Screenshot grounding data
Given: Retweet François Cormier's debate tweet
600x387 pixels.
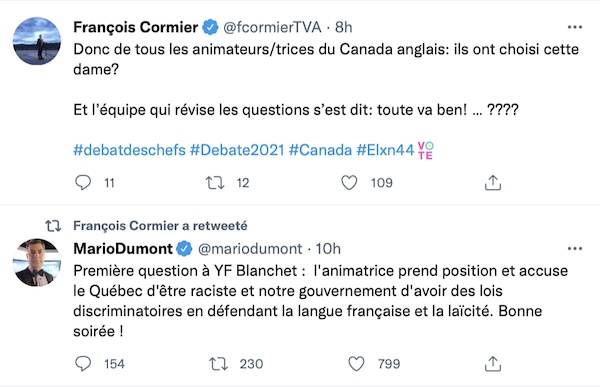Looking at the screenshot, I should pos(215,183).
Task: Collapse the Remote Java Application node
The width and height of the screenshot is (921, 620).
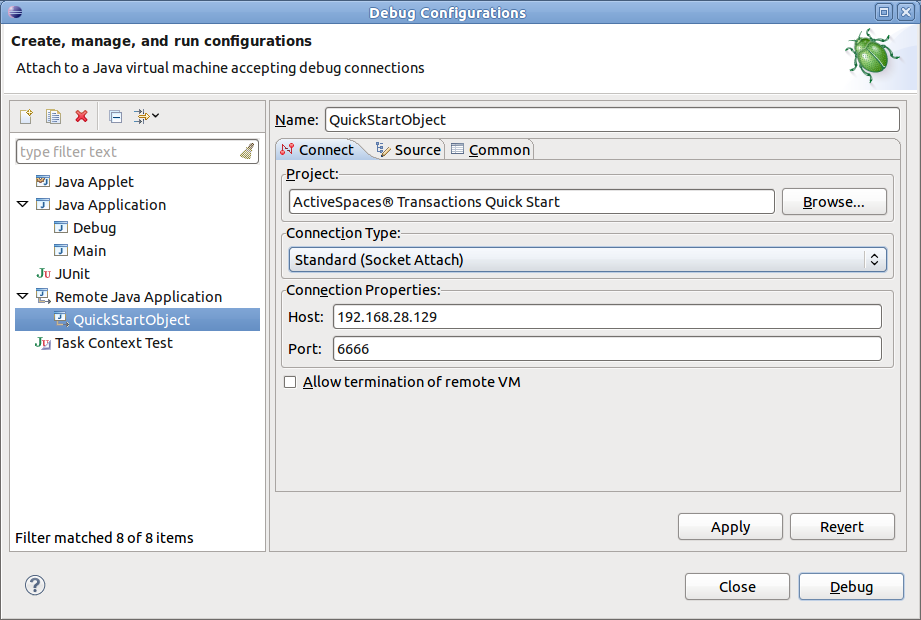Action: pos(21,296)
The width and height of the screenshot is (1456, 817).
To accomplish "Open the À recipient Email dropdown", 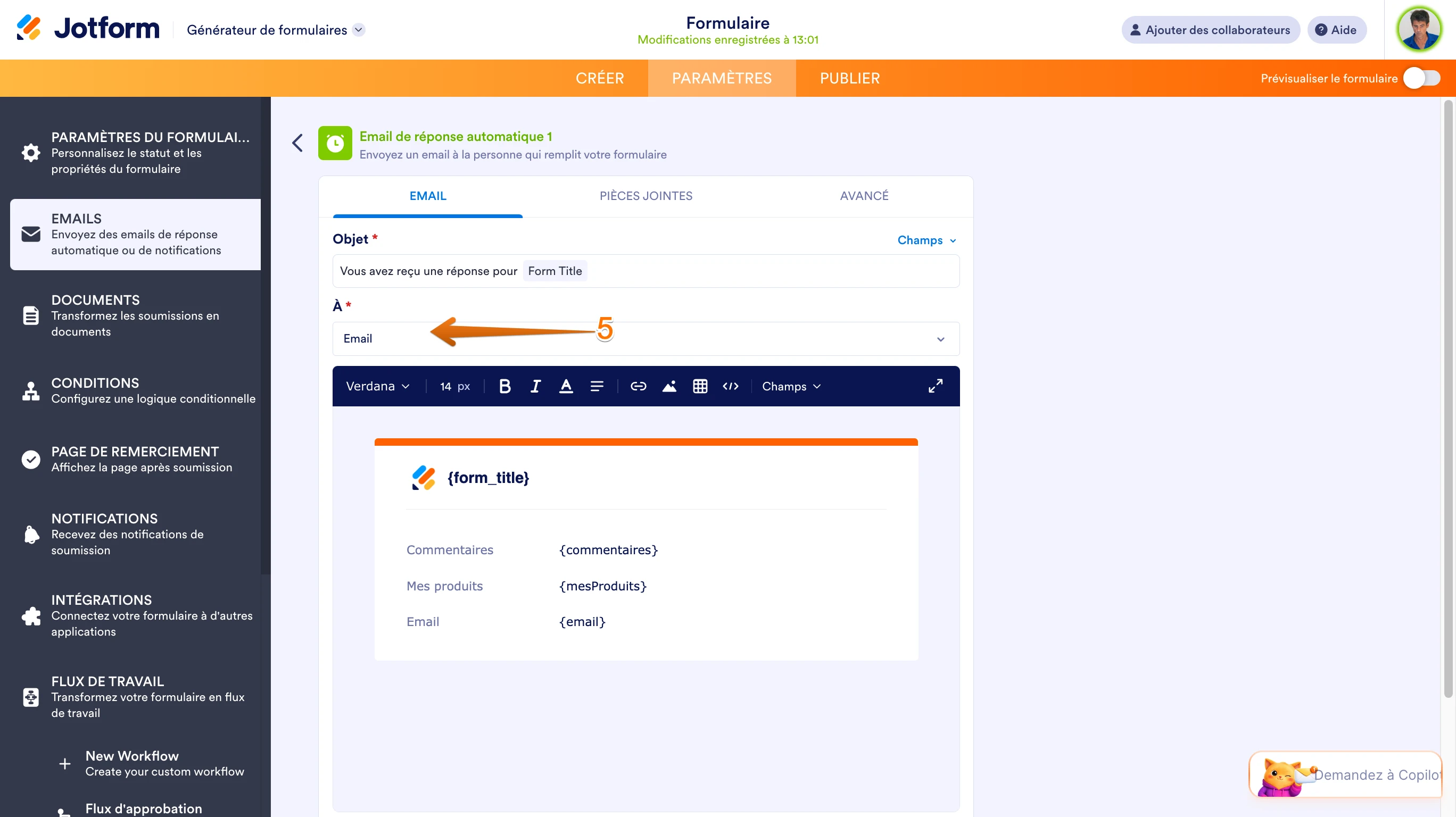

The task. Write every entry again exactly as given, skipping the pictures.

Response to this exercise.
Given: Retweet François Cormier's debate tweet
600x387 pixels.
Looking at the screenshot, I should pos(215,183).
Task: Collapse the Remote Java Application node
The width and height of the screenshot is (921, 620).
Action: pos(21,296)
The width and height of the screenshot is (1456, 817).
To accomplish "Open the À recipient Email dropdown", 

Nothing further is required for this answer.